共産主義(3)
マルクスが真の共産主義と考えた「自己疎外からの解放」とは、ではいったいどういったものであろうか。
マルクスは、「私有財産はわれわれをひどく愚かにし、対象が直接に占有されるときにはじめて、対象はわれわれのものであるというようになっている」「それゆえ、私有財産の止揚は、すべての人間的な感覚や特性の完全な解放である」と言う。
ここには「占有の均分化」あるいは「占有の共有財産化」が、私有財産の止揚であるとするような「誤解された共産主義」とは全く異なる見地が示されている。
マルクスは言う。
「世界に対する人間的諸関係のどれもみな、すなわち、見る、聞く、嗅ぐ、味わう、感ずる、思惟する、直観する、感じとる、意欲する、活動する、愛すること、要するに人間の個性のすべての諸器官は、(中略)対象に対するそれらの態度において、(対象をわがものとする)獲得なのである。

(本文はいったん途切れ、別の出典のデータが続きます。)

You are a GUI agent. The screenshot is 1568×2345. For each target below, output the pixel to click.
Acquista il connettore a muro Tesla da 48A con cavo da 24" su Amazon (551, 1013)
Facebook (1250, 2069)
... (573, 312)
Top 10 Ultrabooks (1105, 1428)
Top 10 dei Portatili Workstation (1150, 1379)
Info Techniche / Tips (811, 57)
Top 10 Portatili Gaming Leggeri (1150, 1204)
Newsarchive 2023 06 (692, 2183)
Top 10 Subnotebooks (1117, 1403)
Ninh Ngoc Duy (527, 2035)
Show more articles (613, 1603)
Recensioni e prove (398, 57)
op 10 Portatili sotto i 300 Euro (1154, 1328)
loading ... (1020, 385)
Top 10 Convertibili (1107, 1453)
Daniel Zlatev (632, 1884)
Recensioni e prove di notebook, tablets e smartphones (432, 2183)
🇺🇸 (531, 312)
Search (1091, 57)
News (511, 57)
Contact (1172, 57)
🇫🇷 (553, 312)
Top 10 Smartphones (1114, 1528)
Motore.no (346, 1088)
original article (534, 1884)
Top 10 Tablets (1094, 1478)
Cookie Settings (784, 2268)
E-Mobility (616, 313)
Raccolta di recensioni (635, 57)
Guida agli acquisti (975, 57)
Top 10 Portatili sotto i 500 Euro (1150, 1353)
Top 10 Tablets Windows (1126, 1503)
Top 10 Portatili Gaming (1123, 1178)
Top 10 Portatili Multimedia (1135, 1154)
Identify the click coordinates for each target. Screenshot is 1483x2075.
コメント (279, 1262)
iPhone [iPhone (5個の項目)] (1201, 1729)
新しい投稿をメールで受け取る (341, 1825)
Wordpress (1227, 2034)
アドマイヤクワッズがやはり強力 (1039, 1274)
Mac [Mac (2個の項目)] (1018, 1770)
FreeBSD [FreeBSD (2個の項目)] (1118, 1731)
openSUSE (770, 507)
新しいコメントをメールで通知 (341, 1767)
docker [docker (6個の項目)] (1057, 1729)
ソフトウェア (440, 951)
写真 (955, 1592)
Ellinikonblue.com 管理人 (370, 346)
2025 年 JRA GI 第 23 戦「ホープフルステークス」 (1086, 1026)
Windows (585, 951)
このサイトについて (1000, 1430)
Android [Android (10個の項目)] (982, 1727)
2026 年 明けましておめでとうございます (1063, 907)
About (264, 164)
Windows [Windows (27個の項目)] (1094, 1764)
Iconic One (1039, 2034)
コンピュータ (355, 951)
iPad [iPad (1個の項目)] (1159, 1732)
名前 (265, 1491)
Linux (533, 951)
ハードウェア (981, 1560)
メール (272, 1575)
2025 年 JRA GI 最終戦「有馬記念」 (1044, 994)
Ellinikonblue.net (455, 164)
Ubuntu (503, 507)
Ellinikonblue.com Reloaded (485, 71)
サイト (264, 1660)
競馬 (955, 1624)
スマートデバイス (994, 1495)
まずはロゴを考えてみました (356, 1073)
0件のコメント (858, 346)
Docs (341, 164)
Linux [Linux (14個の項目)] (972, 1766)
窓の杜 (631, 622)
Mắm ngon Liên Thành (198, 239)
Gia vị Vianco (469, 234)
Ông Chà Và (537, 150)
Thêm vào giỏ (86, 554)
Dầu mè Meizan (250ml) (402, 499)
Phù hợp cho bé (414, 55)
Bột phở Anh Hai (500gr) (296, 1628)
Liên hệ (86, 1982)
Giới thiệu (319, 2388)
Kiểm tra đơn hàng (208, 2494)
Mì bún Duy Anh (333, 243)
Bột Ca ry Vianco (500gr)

」
感覚と対象が出会い感応している「今ここ」にあるがままにあることだけが真の対象の獲得である。
「占有」という一種の強迫観念は、常に「今ここ」を単なる「手段」とし続ける「自己疎外」を生み続けるだけだというのである。
少し具体的に考えてみよう。
苦労をして汗まみれになって登ってきた山頂から遙か下界に広がる広大な光景を眺める。
その時、我々の感覚器官である目は、その光景との関係において、深い感動に満たされている。
私たちはその目の前に広がる土地を全部買い占め、専有物とし、登記所に登記する必要があるだろうか。
むしろそのように考えることが、今ここにおける対象の獲得を疎外してしまうのではないか。
その時、一陣の風が吹いてきたとしよう。
心地よい涼しさに首筋が洗われ、皮膚という感覚器官が喜悦する。
その時、その風を占有する必要があるだろうか。そもそも、その風を占有することなどいったいどうやって可能であろうか。
マルクスの『経済学・哲学草稿』を初めて読んだばかりの二十代の私は、学生時代に一緒に暮らしていた女性と別離を余儀なくなれ、失意のどん底にいた。
そんな中、ネパールを旅していた折りだった。私はとある田舎の村の中を一人で散歩していた。
ひとりのネパール人の少女が丘の上から坂道を下ってきた。
彼女は、頭の上に自身の頭の何倍もの大きさの鳥かごを載せていた。その籠の中にはたくさんの鳥たちがいた。珍しい光景だったので私は見とれていた。
と、私とすれ違いざま、少女は満面の笑顔で私に微笑み、白い歯がこぼれた。
その瞬間に私の全感覚器官は彼女の微笑、彼女の存在を獲得していた。私は百パーセントの幸福にあふれた。
少女はすれ違った後も、少し見返りがちに私を見ていた。が、まもなく行き先に視線を戻すと、そのまま坂を下って行った。
私は追いかけて「僕のガールフレンドになってください」と申し込む必要があっただろうか?
その瞬間のネパールの少女との微笑との融合は、京都で一緒に暮らしていた恋人との無数の性行為よりも純粋で永遠であった。
なぜなら、あれら無数の交わりの際、私は「いつまでもこれが続くべきだ」「私は彼女を占有することを保証されるべきだ」という観念によって、常に「今ここ」を取り逃し続けていたからだ。
これがあのページにマルクスが「世界に対する人間的諸関係のどれもみな、すなわち、見る、聞く、嗅ぐ、味わう、感ずる、思惟する、直観する、感じとる、意欲する、活動する、愛すること、要するに人間の個性のすべての諸器官は、(中略)対象に対するそれらの態度において、(対象をわがものとする)獲得なのである。」と書いていたことなのだと私は忽然と悟った。
見上げると青空には雲がゆっくりと流れ、空には鳥が旋回していた。
木々の梢は微風に揺れ、そこでも鳥が囀っていた。
この「今ここ」において、私は「限りなき働き」とひとつであった。そしてそれは毎瞬無限に展開し、万華鏡のように踊り続けていた。
マルクスは、人間が「限りなき働き」と不二でいるこのような状態を、破壊してしまうことを「自己疎外」として批判する。
資本や権力が、「占有の無限増殖」のために「労働者を手段に貶めること」を批判する。
一方、労働者自身が「私有財産」に囚われた価値観の中で、占有の均分化を要求することについて、プロセスとしては十二分に認めているが、それが共産主義の根源的な姿であると考えているわけではない。